═════ The records

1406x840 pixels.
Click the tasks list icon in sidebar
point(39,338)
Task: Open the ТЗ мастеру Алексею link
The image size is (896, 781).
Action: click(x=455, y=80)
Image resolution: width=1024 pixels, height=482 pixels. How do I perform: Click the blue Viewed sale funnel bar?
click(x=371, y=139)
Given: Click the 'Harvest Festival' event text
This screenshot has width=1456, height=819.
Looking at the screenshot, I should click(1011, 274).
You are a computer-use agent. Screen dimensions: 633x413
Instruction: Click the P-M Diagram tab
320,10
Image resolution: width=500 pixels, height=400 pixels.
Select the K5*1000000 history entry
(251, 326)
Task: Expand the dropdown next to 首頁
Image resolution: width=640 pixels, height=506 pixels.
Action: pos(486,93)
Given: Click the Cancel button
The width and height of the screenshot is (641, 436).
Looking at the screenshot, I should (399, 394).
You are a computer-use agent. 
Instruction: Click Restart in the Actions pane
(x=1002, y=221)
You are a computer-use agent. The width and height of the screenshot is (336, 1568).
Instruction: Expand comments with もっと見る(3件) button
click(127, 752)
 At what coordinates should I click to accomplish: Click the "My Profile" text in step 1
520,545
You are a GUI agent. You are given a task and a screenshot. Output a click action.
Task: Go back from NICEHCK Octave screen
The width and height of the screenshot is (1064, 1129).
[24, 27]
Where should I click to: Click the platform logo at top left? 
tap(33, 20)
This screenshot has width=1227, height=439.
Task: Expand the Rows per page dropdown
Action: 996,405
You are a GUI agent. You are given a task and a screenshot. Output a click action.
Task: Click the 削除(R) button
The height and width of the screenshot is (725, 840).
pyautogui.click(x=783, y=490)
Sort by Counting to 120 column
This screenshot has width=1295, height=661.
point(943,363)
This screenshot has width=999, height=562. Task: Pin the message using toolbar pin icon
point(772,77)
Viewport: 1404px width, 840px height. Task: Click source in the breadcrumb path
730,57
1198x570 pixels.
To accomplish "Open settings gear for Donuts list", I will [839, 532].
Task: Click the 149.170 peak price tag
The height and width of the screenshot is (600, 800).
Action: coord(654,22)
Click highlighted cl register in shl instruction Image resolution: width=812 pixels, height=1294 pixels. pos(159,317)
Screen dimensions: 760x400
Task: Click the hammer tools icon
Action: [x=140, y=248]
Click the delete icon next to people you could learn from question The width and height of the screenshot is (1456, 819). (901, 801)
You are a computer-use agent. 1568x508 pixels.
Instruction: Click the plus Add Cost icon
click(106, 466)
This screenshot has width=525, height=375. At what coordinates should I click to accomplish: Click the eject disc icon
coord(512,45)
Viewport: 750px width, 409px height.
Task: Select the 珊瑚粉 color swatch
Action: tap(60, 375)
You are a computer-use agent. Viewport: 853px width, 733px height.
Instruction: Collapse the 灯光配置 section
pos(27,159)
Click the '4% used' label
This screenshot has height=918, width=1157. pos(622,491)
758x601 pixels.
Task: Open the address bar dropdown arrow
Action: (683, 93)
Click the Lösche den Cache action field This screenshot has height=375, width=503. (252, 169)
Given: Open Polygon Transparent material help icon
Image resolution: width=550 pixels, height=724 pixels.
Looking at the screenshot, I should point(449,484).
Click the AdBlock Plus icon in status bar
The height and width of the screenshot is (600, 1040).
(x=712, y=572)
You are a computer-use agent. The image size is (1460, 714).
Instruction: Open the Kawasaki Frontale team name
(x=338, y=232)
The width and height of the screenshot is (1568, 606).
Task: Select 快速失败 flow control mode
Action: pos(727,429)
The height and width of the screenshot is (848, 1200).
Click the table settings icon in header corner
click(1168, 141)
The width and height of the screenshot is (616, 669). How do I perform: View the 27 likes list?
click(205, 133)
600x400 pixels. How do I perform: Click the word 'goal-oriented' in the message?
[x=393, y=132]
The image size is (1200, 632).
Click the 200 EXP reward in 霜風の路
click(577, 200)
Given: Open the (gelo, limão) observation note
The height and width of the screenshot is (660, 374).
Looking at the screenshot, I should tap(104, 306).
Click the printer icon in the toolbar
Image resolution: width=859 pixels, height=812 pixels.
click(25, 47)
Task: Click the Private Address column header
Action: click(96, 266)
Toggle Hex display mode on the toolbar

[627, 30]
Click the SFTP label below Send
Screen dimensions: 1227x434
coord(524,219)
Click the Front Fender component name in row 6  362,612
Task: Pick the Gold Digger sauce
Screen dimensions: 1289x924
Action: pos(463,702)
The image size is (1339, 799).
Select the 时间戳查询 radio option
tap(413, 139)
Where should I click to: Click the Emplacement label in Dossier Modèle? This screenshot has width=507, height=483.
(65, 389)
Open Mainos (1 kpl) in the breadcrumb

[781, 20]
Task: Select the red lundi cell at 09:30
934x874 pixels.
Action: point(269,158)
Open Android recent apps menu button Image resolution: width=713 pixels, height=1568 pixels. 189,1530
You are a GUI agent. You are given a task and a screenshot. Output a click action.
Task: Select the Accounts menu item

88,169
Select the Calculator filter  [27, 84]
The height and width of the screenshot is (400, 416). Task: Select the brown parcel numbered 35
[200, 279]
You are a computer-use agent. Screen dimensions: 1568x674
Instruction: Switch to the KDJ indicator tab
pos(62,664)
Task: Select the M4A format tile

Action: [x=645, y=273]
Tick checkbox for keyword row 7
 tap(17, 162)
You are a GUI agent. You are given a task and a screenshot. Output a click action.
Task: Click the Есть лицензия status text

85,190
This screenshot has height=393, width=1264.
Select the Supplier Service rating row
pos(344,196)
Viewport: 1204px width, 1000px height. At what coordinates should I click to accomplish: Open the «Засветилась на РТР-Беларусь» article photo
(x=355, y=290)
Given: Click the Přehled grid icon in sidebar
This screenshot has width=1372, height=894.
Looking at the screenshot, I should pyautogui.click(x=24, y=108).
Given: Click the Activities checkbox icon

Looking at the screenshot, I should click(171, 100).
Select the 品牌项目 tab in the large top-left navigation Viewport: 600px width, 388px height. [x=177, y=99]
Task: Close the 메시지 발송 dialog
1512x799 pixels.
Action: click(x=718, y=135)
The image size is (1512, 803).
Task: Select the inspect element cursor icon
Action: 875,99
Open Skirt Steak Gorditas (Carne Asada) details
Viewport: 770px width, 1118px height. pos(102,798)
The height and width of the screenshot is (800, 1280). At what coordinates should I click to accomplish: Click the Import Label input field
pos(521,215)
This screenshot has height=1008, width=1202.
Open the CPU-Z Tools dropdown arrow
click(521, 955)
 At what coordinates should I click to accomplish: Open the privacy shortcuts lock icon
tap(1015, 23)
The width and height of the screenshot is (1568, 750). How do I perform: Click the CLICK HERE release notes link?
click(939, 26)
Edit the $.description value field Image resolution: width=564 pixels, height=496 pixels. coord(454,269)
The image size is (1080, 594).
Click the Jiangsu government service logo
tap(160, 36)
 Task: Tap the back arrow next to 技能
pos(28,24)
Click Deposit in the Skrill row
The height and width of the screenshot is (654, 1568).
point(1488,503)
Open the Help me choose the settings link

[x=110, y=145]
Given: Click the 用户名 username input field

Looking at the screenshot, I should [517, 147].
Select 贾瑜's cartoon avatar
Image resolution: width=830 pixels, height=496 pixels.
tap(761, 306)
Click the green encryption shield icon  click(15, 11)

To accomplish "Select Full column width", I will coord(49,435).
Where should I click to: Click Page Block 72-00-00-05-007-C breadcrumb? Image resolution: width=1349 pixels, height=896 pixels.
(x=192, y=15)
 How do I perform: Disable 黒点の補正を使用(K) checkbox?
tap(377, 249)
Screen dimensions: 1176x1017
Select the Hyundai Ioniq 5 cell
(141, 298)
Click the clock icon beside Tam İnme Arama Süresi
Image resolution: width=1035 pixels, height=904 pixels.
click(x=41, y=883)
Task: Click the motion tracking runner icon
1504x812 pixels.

══════════

- Task objective -
Nothing but the lines from the one with "Task: Tap the back arrow next to 技能" to the last line of the data should appear in the answer, each exactly as it stands.

- Answer section -
 Task: Tap the back arrow next to 技能
pos(28,24)
Click Deposit in the Skrill row
The height and width of the screenshot is (654, 1568).
point(1488,503)
Open the Help me choose the settings link

[x=110, y=145]
Given: Click the 用户名 username input field

Looking at the screenshot, I should [517, 147].
Select 贾瑜's cartoon avatar
Image resolution: width=830 pixels, height=496 pixels.
tap(761, 306)
Click the green encryption shield icon  click(15, 11)

To accomplish "Select Full column width", I will coord(49,435).
Where should I click to: Click Page Block 72-00-00-05-007-C breadcrumb? Image resolution: width=1349 pixels, height=896 pixels.
(x=192, y=15)
 How do I perform: Disable 黒点の補正を使用(K) checkbox?
tap(377, 249)
Screen dimensions: 1176x1017
Select the Hyundai Ioniq 5 cell
(141, 298)
Click the clock icon beside Tam İnme Arama Süresi
Image resolution: width=1035 pixels, height=904 pixels.
click(x=41, y=883)
Task: Click the motion tracking runner icon
1504x812 pixels.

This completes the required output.